Spencer tips herself forward, just enough. Their mouths meet in a kiss that is not soft nor hard nor tentative nor rushed. It is exactly what Spencer expected it would be. Ashley tilts just the right way, and her mouth opens at just the right moment, and they sigh against each other. It's almost a relief, a denouement.
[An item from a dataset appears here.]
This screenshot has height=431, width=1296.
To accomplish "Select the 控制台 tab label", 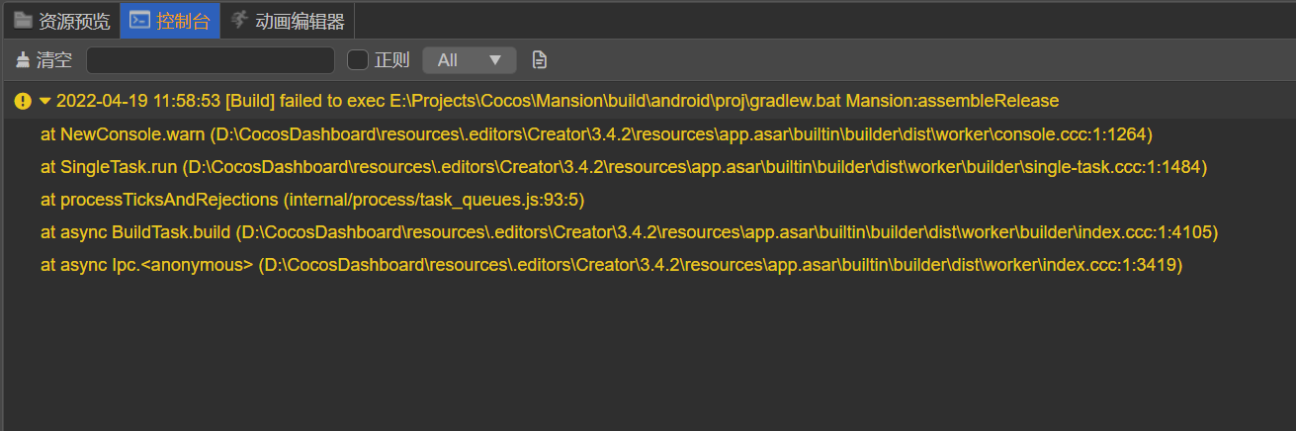I will (183, 21).
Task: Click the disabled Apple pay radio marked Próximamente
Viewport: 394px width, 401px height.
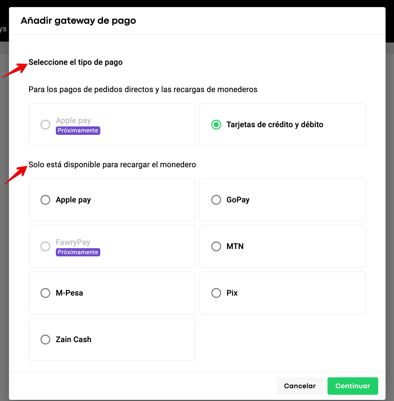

Spencer's hands finally move, and her arms wrap around Ashley's body with a possessiveness she never expected from herself. Never expected to think this person is mine, but she does, and she wants to feel guilty but she doesn't. She feels no guilt as she touches the small of Ashley's back, as she slides her hands flat against the ridges of her spine. There's no regret when they part and she hears herself say, "Let's go upstairs," knowing what she means when she says those words. She lets the truth wash over her. That they have been connected since the day they met, and that since that fateful Saturday morning, they will be connected forever.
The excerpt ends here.